### Assignment
From the entries that follow, copy exactly the lines beginning at the line holding "Withdraw from contract (187, 1222)" and continuing through the line holding "[Facebook] (96, 267)".

### Input material

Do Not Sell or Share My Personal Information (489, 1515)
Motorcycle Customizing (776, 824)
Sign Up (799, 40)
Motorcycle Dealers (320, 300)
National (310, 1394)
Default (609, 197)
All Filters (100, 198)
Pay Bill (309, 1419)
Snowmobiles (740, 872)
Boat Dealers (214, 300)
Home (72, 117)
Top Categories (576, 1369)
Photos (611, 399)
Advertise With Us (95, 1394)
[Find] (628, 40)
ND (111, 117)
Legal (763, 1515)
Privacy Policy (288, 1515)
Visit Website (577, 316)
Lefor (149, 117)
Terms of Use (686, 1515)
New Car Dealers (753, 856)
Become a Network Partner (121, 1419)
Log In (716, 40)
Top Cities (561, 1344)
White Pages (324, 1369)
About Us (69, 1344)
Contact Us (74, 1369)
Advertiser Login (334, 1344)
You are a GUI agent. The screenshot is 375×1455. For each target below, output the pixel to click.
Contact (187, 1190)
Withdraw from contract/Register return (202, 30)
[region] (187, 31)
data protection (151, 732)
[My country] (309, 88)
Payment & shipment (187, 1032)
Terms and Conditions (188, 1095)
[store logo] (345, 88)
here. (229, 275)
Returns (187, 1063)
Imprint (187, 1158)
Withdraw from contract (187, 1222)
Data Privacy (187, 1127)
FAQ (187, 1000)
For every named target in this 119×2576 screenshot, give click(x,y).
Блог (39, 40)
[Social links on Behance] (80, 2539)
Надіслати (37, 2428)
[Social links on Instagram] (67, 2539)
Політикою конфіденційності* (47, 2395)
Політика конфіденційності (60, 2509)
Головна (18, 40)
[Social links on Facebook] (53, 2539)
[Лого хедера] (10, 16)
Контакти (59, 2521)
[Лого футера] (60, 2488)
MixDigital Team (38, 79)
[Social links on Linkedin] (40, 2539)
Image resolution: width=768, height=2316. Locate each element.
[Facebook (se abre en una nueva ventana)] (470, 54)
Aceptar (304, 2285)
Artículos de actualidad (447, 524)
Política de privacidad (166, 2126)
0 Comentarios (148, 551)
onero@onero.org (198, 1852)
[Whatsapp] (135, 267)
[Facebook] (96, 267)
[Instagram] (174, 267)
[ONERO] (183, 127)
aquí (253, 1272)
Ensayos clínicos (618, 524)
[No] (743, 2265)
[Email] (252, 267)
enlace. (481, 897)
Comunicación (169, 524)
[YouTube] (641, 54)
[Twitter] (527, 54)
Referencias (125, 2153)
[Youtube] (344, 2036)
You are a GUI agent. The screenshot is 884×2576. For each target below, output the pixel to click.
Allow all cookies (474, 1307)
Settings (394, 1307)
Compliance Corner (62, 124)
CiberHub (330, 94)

######

### Written reply
Withdraw from contract (187, 1222)
Data Privacy (187, 1127)
FAQ (187, 1000)
For every named target in this 119×2576 screenshot, give click(x,y).
Блог (39, 40)
[Social links on Behance] (80, 2539)
Надіслати (37, 2428)
[Social links on Instagram] (67, 2539)
Політикою конфіденційності* (47, 2395)
Політика конфіденційності (60, 2509)
Головна (18, 40)
[Social links on Facebook] (53, 2539)
[Лого хедера] (10, 16)
Контакти (59, 2521)
[Лого футера] (60, 2488)
MixDigital Team (38, 79)
[Social links on Linkedin] (40, 2539)
Image resolution: width=768, height=2316. Locate each element.
[Facebook (se abre en una nueva ventana)] (470, 54)
Aceptar (304, 2285)
Artículos de actualidad (447, 524)
Política de privacidad (166, 2126)
0 Comentarios (148, 551)
onero@onero.org (198, 1852)
[Whatsapp] (135, 267)
[Facebook] (96, 267)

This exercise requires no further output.